ENGL-347-2022W-001

Human/Animal Hybridity and Navigation of Species Boundaries in Renaissance Literature and Drama

This course will focus on changing ideas of humans and animals, and human-animal relations in the Renaissance as expressed in the literature and drama of the time.  We will explore the shifting paradigms governing the status and role of animals, beginning in classical antiquity and moving forward through medieval Europe to England in the Renaissance.  In this period, the definition of the human is closely tied to the definition of the animal.  At one extreme species exist hierarchically, and in tension with each other, while elsewhere the borders between humans and animals are being crossed, and even erased.  We will consider how these factors are implicated in the political, philosophical, religious and social ideas of the period, and how they might influence the possibility of inter-species and same-species empathy.  We will reflect particularly on how representations of animals, humans as animals, and human-animal hybrids are made to figure in subject-formation, moral discourses, and especially in formulations of class, race, and gender relations in the English Renaissance.  Our field of study will include both literary and theatrical texts and other kinds of documents, from biblical accounts, classical natural history, and medieval bestiaries to records of animal trials, medical treatments, and anatomical studies.  We will read accounts of bear-baiting, menagerie keeping, hunting, falconry, and riding, and we will explore attitudes towards animals as pets, property, mounts, guards, hunters, musicians, and meat.  For their assignments, students will choose a selection of books and articles from the burgeoning fields of Renaissance-focused Animal Studies and Eco-critical scholarship.  Together, we will examine how some literary and dramatic works use animals, and animal imagery, especially in order to interrogate, exalt, degrade, or otherwise mediate the contentious category of the human.

 

Texts:

Edmund Spenser, The Faerie Queen, selections from Books 1, 2 & 3;

William Shakespeare, The Merchant of Venice, A Midsummer Night’s Dream, King Lear; Margaret Cavendish, “The Hunting of the Hare”; Ben Jonson, Volpone; John Webster, The Duchess of Malfi; John Milton, selections from Paradise Lost

 

Secondary Texts:

selections from Aristotle, De Anima, De Animalibus Historia;

selections from Bestiary, trans. & ed.
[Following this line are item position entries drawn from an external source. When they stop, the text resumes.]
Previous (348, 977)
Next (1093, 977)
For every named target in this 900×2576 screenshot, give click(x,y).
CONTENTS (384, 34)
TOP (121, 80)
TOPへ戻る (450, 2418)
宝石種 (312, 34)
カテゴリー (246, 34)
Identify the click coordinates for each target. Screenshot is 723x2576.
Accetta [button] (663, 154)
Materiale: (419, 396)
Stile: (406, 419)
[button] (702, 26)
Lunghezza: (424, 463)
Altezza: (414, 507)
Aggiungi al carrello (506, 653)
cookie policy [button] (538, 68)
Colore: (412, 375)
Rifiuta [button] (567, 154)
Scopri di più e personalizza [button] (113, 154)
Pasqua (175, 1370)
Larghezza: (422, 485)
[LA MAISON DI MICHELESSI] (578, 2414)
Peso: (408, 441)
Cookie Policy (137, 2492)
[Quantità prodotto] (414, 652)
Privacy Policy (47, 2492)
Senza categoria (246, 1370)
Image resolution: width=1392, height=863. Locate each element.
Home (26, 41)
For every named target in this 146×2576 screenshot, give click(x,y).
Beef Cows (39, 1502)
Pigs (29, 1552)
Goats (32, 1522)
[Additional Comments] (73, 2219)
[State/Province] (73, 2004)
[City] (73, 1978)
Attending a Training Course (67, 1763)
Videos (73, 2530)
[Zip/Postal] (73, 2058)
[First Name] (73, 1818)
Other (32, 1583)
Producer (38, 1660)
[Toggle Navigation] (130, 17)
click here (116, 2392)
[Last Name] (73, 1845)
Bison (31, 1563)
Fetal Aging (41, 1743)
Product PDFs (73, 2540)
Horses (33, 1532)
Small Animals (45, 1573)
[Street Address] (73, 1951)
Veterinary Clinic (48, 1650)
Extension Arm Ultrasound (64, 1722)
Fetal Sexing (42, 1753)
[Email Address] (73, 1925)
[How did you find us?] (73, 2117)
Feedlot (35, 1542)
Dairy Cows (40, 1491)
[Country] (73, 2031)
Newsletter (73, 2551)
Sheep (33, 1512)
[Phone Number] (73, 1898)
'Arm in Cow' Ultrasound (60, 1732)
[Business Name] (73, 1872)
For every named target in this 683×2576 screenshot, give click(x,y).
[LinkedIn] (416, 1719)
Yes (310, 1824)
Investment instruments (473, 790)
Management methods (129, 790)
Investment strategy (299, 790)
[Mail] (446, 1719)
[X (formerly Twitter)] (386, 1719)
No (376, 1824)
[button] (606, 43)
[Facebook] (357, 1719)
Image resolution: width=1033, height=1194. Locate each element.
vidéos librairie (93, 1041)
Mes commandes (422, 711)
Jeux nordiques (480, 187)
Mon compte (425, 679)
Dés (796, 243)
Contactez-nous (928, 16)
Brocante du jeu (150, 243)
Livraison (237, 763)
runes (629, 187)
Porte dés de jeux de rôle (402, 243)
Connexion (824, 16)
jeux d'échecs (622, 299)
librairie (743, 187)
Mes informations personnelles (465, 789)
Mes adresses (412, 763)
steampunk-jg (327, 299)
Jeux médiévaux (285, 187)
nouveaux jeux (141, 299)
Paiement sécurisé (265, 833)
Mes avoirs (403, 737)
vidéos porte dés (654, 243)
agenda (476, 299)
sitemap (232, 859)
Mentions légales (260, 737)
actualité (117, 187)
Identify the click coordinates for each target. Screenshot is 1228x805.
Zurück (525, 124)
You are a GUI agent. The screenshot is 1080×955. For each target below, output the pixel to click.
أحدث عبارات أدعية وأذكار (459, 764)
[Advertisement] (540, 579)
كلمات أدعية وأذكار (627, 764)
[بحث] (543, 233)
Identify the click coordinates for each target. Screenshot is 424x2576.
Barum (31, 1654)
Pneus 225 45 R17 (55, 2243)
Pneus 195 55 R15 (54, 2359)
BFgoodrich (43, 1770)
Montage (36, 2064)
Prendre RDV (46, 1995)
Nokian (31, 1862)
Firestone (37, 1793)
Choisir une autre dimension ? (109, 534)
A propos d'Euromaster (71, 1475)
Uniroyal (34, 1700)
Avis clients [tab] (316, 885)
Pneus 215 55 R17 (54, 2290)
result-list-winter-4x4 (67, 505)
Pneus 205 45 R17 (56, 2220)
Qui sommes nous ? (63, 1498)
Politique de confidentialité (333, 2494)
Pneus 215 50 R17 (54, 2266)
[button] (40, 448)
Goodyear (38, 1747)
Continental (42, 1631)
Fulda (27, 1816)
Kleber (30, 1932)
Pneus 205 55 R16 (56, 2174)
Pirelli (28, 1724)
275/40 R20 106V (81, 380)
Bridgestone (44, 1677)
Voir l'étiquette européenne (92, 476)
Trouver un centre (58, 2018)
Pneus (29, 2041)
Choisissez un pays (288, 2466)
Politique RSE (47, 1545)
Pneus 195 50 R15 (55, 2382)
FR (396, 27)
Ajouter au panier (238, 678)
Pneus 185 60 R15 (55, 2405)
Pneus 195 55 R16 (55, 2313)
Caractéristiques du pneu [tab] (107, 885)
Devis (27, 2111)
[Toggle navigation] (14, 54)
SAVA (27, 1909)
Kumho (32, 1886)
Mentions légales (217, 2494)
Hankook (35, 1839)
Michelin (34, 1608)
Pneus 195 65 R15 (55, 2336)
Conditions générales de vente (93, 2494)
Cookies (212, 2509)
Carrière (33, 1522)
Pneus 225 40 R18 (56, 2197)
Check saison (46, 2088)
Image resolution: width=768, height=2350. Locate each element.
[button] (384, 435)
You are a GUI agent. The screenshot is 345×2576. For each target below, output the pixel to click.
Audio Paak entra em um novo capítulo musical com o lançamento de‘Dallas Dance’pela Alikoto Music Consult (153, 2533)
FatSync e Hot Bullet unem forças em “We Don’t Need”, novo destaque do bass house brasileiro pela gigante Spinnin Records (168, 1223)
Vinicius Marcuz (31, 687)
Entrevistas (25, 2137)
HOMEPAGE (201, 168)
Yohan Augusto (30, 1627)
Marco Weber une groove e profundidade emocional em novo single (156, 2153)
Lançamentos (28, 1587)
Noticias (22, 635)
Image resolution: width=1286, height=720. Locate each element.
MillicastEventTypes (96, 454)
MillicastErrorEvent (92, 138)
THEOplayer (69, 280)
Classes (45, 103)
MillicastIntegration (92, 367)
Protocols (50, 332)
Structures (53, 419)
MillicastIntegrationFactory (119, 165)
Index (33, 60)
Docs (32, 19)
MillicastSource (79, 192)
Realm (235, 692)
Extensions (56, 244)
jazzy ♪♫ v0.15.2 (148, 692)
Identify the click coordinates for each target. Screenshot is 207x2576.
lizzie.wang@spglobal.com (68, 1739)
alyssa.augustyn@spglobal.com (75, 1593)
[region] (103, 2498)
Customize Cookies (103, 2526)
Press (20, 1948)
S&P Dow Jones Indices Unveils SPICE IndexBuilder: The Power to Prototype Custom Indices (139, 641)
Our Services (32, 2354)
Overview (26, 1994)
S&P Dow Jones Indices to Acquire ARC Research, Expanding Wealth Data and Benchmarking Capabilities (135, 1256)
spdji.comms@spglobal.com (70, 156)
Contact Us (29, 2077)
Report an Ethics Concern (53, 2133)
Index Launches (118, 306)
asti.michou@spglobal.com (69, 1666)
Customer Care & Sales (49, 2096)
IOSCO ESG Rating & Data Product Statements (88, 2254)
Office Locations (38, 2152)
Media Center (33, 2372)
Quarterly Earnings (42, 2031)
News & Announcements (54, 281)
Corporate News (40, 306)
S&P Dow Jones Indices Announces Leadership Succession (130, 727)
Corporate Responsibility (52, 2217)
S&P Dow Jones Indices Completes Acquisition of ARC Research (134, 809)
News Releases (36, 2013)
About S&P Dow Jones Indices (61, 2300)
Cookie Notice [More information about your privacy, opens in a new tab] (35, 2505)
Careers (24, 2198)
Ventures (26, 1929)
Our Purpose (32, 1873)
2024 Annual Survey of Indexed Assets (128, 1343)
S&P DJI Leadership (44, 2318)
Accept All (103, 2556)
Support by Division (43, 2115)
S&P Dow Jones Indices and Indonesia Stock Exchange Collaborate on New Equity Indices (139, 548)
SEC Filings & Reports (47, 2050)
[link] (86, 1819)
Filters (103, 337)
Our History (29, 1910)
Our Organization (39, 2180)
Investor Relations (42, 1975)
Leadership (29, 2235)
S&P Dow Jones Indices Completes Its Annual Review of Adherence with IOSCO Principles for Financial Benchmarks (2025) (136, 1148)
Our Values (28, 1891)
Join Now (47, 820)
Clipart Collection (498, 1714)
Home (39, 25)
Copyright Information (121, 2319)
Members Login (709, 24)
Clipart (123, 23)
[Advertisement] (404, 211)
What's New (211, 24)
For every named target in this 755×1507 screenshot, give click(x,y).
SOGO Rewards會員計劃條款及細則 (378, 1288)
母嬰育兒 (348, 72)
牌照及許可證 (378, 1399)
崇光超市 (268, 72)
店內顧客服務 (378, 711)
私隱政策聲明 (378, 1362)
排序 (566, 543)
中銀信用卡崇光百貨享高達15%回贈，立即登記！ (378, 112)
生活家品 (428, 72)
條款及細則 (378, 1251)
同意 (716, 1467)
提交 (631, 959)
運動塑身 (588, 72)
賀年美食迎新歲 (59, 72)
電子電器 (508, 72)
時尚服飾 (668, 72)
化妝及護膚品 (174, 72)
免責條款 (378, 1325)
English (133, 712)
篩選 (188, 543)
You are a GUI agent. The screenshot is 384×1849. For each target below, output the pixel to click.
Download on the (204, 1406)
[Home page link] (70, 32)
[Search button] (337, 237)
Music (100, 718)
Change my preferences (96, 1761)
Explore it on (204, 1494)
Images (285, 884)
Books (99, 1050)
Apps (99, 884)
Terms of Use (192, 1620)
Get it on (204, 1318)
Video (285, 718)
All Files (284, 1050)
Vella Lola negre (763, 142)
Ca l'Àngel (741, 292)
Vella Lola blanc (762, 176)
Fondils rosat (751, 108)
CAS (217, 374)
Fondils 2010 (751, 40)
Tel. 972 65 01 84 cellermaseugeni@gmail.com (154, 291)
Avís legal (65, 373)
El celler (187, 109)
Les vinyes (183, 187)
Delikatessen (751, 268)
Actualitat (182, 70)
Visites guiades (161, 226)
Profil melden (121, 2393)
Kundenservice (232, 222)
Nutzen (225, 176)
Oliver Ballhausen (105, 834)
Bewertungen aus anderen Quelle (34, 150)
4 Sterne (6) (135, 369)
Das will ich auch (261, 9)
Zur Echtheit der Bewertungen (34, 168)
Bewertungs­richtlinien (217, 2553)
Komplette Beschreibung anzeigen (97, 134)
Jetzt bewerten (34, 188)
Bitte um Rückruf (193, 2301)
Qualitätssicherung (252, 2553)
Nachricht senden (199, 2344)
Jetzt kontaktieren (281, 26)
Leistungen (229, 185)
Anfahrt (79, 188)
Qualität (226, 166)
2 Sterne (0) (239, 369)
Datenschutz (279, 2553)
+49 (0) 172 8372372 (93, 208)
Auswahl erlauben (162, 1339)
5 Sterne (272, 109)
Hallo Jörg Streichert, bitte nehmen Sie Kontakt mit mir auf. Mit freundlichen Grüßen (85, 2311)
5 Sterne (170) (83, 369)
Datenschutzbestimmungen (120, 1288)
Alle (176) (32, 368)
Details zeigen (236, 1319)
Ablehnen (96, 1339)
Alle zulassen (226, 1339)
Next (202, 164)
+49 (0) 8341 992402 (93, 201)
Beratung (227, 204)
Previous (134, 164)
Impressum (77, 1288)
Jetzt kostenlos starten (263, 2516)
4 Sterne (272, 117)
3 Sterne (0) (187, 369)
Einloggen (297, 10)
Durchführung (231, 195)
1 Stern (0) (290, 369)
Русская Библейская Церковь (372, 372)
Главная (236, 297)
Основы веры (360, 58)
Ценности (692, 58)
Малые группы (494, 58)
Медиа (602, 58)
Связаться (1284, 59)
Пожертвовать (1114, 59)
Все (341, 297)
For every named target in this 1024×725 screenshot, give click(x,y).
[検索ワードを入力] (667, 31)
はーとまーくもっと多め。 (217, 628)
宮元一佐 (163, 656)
Richard Barber, selections from The Book of Beasts, Being a Translation from a Latin Bestiary of the Twelfth Century, ed. & trans. T. H. White; Sir Philip Sidney, selections from The Countess of Pembroke’s Arcadia; selections from Michel de Montaigne, Apology for Raimond Sebond;”, selections from Thomas Hobbes, Leviathan

 

Course Requirements:

One in-class mid-term essay (25%), one term paper (40%), one creative presentation or theatre review, together with class participation (5%), and a final exam (30%).